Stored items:
________________________________________
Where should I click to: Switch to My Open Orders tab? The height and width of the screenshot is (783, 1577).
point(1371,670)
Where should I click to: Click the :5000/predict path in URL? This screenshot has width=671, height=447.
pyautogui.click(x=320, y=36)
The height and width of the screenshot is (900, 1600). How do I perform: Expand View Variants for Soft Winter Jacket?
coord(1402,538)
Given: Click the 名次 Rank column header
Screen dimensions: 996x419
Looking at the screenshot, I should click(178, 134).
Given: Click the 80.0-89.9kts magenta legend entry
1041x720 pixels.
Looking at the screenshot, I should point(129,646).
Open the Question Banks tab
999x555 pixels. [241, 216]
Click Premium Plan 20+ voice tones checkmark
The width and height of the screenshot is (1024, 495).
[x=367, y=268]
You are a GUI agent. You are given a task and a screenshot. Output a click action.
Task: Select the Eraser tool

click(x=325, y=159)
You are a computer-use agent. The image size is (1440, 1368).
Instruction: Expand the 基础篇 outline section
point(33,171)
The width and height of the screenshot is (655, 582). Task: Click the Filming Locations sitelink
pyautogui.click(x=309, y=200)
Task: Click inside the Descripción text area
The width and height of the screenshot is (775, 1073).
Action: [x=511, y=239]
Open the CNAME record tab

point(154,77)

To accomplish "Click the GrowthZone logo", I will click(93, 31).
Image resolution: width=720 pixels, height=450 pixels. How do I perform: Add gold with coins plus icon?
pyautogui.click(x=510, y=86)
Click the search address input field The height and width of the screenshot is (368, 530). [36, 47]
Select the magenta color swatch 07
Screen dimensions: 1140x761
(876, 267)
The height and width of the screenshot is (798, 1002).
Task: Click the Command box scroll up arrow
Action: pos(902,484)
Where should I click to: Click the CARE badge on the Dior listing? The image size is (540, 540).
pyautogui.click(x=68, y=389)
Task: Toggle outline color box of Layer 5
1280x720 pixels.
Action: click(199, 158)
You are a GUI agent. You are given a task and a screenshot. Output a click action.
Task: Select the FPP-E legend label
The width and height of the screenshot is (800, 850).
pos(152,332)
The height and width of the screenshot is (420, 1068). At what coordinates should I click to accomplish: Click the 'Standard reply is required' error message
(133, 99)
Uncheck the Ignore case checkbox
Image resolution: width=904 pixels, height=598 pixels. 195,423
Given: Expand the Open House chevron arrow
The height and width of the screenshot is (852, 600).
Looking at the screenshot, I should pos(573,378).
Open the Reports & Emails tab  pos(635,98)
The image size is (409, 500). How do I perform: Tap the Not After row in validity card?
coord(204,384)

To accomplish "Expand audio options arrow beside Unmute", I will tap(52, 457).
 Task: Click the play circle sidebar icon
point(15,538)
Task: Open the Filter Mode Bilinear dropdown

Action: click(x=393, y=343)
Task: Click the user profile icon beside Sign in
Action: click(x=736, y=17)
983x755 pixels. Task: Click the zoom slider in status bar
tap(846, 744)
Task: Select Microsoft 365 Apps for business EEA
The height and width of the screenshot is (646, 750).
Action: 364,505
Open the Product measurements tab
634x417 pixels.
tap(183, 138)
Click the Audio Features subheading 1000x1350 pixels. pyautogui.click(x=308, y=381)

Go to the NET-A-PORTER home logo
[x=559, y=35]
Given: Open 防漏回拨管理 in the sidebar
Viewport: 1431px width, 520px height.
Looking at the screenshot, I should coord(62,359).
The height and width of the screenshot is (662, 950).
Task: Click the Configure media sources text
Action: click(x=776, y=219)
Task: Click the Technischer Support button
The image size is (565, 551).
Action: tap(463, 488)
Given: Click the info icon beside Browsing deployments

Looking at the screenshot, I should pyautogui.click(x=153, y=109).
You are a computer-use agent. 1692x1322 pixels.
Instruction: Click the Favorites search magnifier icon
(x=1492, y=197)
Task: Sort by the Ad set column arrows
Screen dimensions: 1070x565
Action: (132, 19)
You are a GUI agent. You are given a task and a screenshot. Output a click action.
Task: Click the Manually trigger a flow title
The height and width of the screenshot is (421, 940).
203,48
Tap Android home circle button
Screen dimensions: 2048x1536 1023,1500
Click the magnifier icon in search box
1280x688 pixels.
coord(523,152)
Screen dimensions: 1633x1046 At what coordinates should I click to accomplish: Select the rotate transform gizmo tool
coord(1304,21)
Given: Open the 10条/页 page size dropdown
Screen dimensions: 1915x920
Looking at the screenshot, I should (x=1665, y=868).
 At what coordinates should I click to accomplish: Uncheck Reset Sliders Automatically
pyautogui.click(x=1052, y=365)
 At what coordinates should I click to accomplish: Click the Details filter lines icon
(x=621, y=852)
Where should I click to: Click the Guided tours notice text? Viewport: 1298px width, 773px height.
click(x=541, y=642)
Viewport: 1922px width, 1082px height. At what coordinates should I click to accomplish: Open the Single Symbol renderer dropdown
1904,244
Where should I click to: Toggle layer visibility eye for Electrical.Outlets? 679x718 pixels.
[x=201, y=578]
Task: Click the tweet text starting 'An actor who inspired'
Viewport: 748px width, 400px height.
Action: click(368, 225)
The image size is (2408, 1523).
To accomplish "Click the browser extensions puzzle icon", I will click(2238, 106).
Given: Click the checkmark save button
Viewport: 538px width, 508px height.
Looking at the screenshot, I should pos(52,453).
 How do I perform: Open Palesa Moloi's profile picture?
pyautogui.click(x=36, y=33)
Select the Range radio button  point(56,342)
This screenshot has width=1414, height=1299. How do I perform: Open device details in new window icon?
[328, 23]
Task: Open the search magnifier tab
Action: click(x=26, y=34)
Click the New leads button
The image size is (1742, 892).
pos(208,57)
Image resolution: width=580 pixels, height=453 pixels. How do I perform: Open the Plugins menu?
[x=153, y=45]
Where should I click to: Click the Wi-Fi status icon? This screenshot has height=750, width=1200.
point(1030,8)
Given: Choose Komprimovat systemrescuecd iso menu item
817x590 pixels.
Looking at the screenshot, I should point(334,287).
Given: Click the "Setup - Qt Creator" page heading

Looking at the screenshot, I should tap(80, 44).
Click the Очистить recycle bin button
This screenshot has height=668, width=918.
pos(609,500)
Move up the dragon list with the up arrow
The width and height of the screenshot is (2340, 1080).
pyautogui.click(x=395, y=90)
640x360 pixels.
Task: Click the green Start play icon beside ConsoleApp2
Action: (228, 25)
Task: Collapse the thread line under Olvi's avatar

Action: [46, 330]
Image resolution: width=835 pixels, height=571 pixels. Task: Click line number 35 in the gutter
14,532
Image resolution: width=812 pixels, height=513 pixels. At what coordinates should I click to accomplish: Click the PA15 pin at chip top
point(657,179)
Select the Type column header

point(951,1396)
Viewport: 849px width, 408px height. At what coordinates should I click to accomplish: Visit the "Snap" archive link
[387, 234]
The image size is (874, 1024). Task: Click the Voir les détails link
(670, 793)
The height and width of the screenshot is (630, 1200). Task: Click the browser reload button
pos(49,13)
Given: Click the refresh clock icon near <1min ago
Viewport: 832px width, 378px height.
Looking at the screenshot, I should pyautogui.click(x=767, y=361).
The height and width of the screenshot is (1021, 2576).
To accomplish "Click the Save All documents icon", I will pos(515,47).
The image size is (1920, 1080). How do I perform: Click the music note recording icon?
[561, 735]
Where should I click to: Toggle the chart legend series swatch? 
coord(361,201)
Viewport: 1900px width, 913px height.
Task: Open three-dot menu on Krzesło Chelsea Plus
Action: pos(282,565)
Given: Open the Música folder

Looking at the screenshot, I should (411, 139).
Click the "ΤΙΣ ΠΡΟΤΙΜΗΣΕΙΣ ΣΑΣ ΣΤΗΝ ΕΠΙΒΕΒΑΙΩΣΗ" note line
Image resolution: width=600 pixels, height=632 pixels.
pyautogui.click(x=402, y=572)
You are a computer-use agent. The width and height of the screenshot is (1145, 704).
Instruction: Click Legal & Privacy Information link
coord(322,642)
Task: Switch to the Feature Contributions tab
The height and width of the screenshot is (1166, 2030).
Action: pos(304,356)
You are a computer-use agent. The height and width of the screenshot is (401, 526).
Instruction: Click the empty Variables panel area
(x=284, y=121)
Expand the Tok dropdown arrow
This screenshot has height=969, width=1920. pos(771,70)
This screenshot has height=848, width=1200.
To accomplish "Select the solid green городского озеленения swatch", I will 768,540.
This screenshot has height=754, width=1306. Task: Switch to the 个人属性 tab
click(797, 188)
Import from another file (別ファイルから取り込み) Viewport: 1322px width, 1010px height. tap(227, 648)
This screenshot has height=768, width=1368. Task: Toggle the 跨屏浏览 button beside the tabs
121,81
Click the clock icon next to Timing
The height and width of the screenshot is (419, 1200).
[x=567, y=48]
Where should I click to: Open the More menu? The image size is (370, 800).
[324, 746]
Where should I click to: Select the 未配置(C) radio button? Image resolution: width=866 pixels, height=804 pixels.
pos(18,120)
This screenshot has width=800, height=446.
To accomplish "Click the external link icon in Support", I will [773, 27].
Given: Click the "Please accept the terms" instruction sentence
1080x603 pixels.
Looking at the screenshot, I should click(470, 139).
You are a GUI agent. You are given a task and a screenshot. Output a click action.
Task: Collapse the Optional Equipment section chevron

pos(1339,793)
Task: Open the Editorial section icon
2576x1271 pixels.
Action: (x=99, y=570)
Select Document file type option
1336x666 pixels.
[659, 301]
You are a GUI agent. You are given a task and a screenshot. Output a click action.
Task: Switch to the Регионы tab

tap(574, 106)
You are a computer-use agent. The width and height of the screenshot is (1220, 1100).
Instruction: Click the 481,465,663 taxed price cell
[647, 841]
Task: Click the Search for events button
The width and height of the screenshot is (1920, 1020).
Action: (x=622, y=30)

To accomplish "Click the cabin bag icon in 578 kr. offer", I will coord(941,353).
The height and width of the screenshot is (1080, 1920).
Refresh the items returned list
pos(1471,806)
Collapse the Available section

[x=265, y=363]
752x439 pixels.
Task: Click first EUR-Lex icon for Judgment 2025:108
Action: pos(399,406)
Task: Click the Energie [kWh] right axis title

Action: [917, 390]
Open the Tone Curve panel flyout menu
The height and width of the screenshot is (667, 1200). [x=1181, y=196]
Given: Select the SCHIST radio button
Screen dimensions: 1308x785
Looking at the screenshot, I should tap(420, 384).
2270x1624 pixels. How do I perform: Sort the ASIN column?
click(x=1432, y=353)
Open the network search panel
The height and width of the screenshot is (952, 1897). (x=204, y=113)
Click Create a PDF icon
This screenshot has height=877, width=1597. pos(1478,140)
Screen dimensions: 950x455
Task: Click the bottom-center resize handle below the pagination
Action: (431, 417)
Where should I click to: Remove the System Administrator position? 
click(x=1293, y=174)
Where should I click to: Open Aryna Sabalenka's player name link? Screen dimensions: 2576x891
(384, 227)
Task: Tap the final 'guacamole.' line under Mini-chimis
________________________________________
> AIM OF THE TASK
Give as a JSON list of strings everything from the line containing "Task: Open the Editorial section icon" down to the line containing "tap(574, 106)", one string per line, with blank lines left out.

> RESPONSE TO THE EXERCISE
[
  "Task: Open the Editorial section icon",
  "2576x1271 pixels.",
  "Action: (x=99, y=570)",
  "Select Document file type option",
  "1336x666 pixels.",
  "[659, 301]",
  "You are a GUI agent. You are given a task and a screenshot. Output a click action.",
  "Task: Switch to the Регионы tab",
  "tap(574, 106)"
]